Some of them gravitated to the neighborhood after spending time at Hazelden’s Fellowship Club on nearby West Seventh Street, one of the nation’s first halfway houses.
“The easiest place to find employment in bookstores and coffee shops was the Grand Avenue neighborhood,” said Andrew Wainwright, executive director of Addiction Intervention Resources in St. Paul. “Like all human beings, you’re going to say, ‘Where’s the nice neighborhood? Where are the outdoor cafes?’ We’re attracted to beautiful places with nice people.”
More recently, St. Paul has also seen the rise of sober houses. These arrangements represent the last tier of care – groups of recovering addicts who share privately operated rental homes. Unlike halfway houses, sober houses are not regulated by the city, and there are no clinicians on site.
“My model is single-family homes in nice neighborhoods so you feel like you’re back in a normal society and no longer in a facility,” said Edrington, a recovering heroin addict who owns St. Paul Sober Living facilities.
But some neighbors have complained about the proliferation of sober houses, which offer an estimated 400 beds in the city. And even within the recovery community, not everyone is happy with the model. Sober houses don’t account for relapses, which are often part of the recovery process, said Ashley Stanley, a spokeswoman for St. Paul-based Addiction Recovery Professionals who used to help run sober houses. While she supports the concept, Stanley also advocates more structured support and protocol if someone has a lapse in judgment.

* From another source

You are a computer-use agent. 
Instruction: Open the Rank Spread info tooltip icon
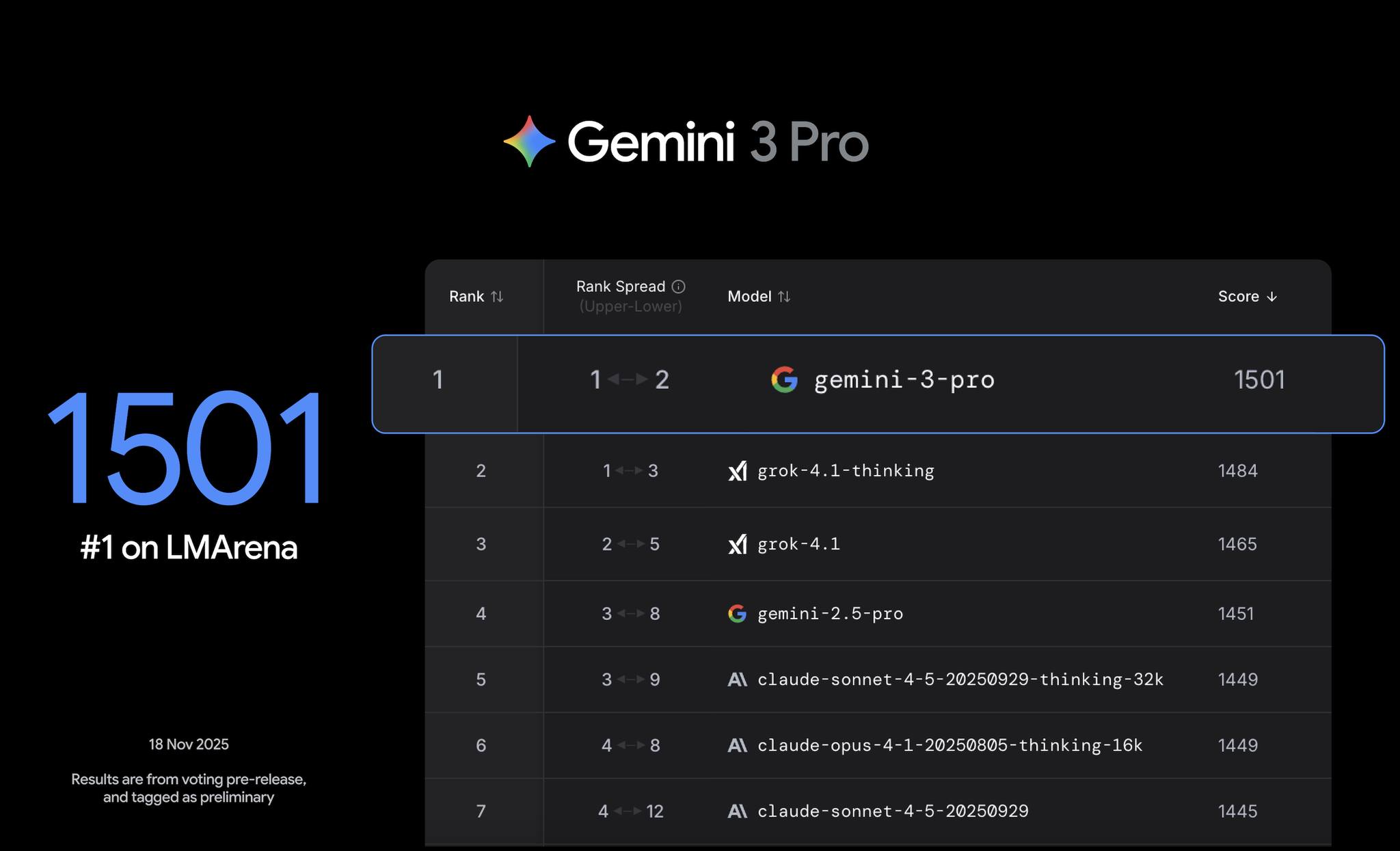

“What’s happening is someone relapses, and the locks are changed on them, and they have to pack their bags and leave at that moment,” she said.
Edrington, though, says the model has evolved over the past few years. He and other sober-house landlords are forming a new statewide group, the Minnesota Association of Sober Homes. The group will demand that its members promote sobriety and make sure the living spaces they provide are clean and safe, he said. On Wednesday, Courtney Lubrant and friend Matthew Frost walked side by side from Snelling Avenue to Grotto Street. Lubrant, 21, has been sober for just over a year. The Crystal native said she never met as many sober people in the community until she settled into St. Paul after treatment. At the Caribou Coffee on Grand and Grotto, she draws inspiration from an older generation of recovering alcoholics who remind her to take it one day at a time.
Wainwright, of Addiction Intervention Resources, calls another coffeehouse, the Starbucks at Grand Avenue and Victoria Street, the “ground zero” of recovery.
“All you would need to do was walk in and have your life put together in a half-hour,” he said. “I’ve gotten phone messages there. It’s the place.”